Small Press, Big Impression
To write or not to write, that is the question every writer faces, must ask himself or herself, at what answer or response is it aimed? I am shooting arrows blind.
How many days is it acceptable to let pass when writing a blog–is this a blog? Is it not a web journal, a webzine? a literary review on line? It is more importantly a repository of the literary essay as I have outlined the form in one or two letters from the editor, which is what I am, the Editor-in-Chief of The Review. I could say that I am the Publishing Editor–which is what I really am, and perhaps I will in time agree to calling myself such.
At present, I have no aversion to using Publishing Editor; I also use Editor-in-Chief. Do I think the lathers less pretentious? Why would I think that? I cannot imagine that the former is more intimate in its role than the latter would be–although I can see how some might think thus. I can’t allow myself to be a snob and imagine that being the Editor-in-Chief has a less remote connection to the matter and material of the essays than being the publishing editor would. I cannot accept that an Editor-in-Chief is closer to what we imagine the role of editor is when we have even an inkling of what literary means or should mean.
There are prejudices against finance and management of this kind from artists and writers.

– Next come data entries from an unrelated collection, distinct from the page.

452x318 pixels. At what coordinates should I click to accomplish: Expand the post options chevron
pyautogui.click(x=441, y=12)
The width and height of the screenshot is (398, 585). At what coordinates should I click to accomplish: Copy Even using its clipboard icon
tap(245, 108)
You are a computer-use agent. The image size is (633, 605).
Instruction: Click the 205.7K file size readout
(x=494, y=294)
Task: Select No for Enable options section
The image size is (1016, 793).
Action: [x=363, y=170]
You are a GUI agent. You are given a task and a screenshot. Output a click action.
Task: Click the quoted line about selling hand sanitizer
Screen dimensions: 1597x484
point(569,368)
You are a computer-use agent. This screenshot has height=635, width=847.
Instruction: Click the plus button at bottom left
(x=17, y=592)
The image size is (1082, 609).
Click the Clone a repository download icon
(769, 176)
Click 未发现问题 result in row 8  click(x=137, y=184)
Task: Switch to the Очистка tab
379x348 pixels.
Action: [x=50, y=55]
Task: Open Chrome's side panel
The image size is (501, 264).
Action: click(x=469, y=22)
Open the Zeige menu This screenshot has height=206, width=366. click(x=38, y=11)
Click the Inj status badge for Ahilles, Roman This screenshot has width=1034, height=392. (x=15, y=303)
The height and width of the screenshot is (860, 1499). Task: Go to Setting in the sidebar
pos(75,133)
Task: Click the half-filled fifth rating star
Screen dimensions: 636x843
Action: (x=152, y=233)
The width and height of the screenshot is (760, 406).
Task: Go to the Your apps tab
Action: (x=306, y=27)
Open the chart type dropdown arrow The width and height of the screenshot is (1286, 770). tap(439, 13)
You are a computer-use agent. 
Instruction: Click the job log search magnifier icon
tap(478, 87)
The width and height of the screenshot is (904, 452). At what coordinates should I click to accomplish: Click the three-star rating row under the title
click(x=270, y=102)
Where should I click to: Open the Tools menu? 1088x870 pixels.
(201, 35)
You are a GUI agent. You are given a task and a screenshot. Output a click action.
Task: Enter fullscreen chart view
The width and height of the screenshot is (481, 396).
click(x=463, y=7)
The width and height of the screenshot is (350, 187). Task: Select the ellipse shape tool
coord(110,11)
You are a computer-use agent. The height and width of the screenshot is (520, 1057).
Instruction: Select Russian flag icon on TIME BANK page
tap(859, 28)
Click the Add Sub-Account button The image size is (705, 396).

I shouldn’t believe that the latter title of Publishing Editor is for a role that only has editorship attached because the Publisher, who puts up the money, also wants to control the content–this, in itself, is an adolescently conceived prejudice against finance, which is to say there might be more rational prejudices against finance, something with which I agree.
Prejudices or no prejudices–it is virtually impossible not to have prejudices. Honestly appraising them when they arise is the best manner with which to address them. Believing that one is completely free of prejudices is in itself a prejudgement. I am the Publishing Editor of The Review, thereby, the Editor-in-Chief, thus I am in control of the content an how the money gets spent. I fulfill the roles of Publisher and Editor. I should say that I am the only editor–in fact, I am the only author. I am the Publisher-Editor-Writer . . . so, I am like the man who wants to make a movie, and in turn writes a script, raises his own money and directs the film. Perhaps he too edits the shots in the editing room, perhaps having already made the choices of how the movie will be photographed. He could find himself behind the camera, as sometimes cinematographers do–but to be writer, director, editor, cinematographer and camera man–this is something akin to what I do here for The Review.
Is this one of the little presses? For certain, it is in the tradition of the small literary journals that had their heyday between the two world wars, particularly in Paris, London and New York. What this has to do with The Review is in the manner of orientation–do I expressly favor avant-garde aesthetic values at present? I am remiss to find them, actually, I cannot get at an intelligible or intelligent definition of anything avant-garde today. To say that all art today is avant-garde is one of the more heinous expressions endorsing conformity, conformity, conformity, much the way we find pervasive in all matters of social expression and interaction in totalitarian societies. Don’t think they did not have art and artists in Nazis Germany or in Franco’s Spain or the Soviet Union. In fact, I would say that artists in these societies of more overt control probably understood the nature of freedom and their own being free or not being free better than we do in the most sophisticatedly controlling society in history, having had to face repression of expression and find a way to remain true to one’s art while saving one’s skin and staying viable within a totalitarian political schema.
I do though have an acute understanding of the history of avant-garde movements, and in this have an appreciation for their purpose, their contribution, their integrity. There is far too much pandering to the ideas of being avant-garde without actually being so, in fact, there is a lot more conformity in the masquerade of being avant-garde that we have in our popular arts; and so much of the cookie-cutter MFA programs have managed just the right pinch of subversion to be stirred into the stew made by the power structure that controls all expression by giving just enough space for acceptable and manageable subversive thought to arise. This we hope to avoid–hope is not exactly the word we are looking for–will and desire is what we need. We will avoid this attempt by power to control subversion by giving space for a little of it to arise. It’s the theory of inoculation at work.
Let’s get every one inoculated against subversive expression, against anything meaningfully avant-garde.